教養ドキュメントファンクラブ

自称「教養番組評論家」、公称「謎のサラリーマン」の鷺がツッコミを混じえつつ教養番組の内容について解説。かつてのニフティでの伝説(?)のHPが10年の雌伏を経て新装開店。

このブログでの取り扱い番組のリストは以下です。

番組リスト

9/18 サイエンスZERO「曇っていても発電できる!夢の次世代太陽電池」

弱い光でも発電できる新しい太陽電池

 クリーンなエネルギー源として需要が高まっている太陽電池だが、現在のシリコン型太陽電池は曇りなどで光が弱まると発電効率が著しく落ちるという欠点があった。そこで曇っていても、室内のライトなどのレベルでも発電が出来る新しい太陽電池が注目されている。

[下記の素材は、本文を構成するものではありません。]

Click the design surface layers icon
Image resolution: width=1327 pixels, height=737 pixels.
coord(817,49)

 その新しい太陽電池はペロブスカイト太陽電池。発明したのは日本人だという。その人は桐蔭横浜大学の宮坂力特任教授。ペロブスカイト太陽電池は薄くて曲げることが出来るという。曇天下どころか室内の明かりでも発電でき、実際にスタジオで試しているが、スタジオの照明でもプロペラを回すことが出来ている。さらに作るのは非常に簡単で、フィルムの上に材料を塗布した焼くだけだという。それに電極を付ければ電池になるという。

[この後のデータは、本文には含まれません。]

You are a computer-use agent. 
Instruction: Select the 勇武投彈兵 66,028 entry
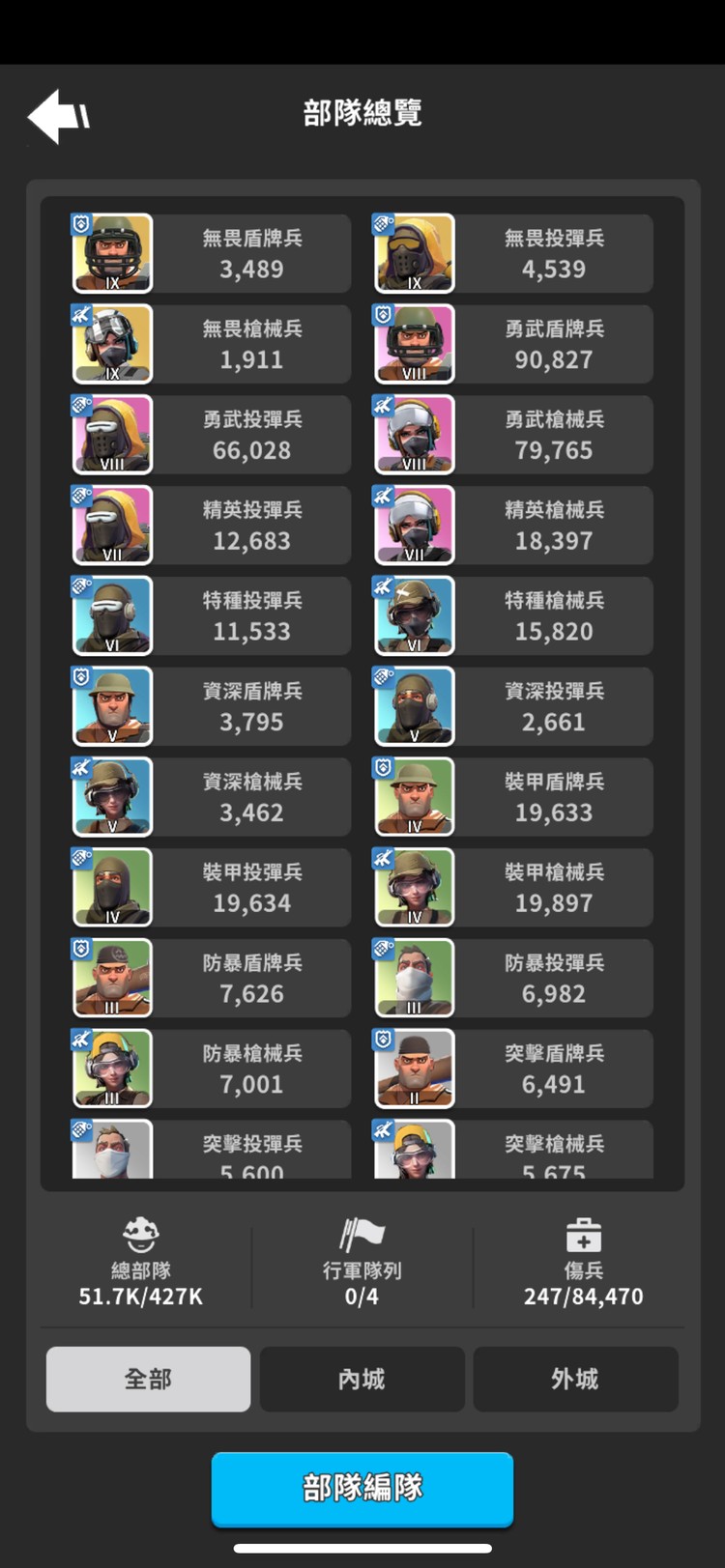212,435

 ペロブスカイト太陽電池が弱い光で発電できる秘密はその薄さにあるという。光を浴びた半導体の中で正孔と電子が生じて、それが電極に移動することで電気が流れるが、シリコンはいくら薄くしても0.1ミリが限界なので、厚すぎて光を吸収するのは表面の一部であり、そこから長い距離を電子や正孔が移動する必要があるので、光が弱いと性能が一気に低下するのだという。これに対してペロブスカイトは1000分の1ミリという厚さで光を十分に吸うので弱い光でも効率よく発電できるのだという。

 

 

学生の思いつきから、一気に実用化手前まで研究が急速に進化

 このペロブスカイトの発見は、そもそもは宮坂力特任教授のゼミの大学院生の小島陽広氏が試してみたいと言ったのだという。宮坂氏は学生の考えを尊重して「やってみたら」と言ったという。そして実際に試してみたら光を当てたら微弱な電気を発したことが確認されたのだという。しかし本腰を入れて研究してみたら、安定性が悪いのですぐに壊れる、効率も低いということで「これはダメだな」という印象だったという。2009年に論文を発表したものの光電変換効率が低かったために、世界の研究者からはほぼ無視されたという。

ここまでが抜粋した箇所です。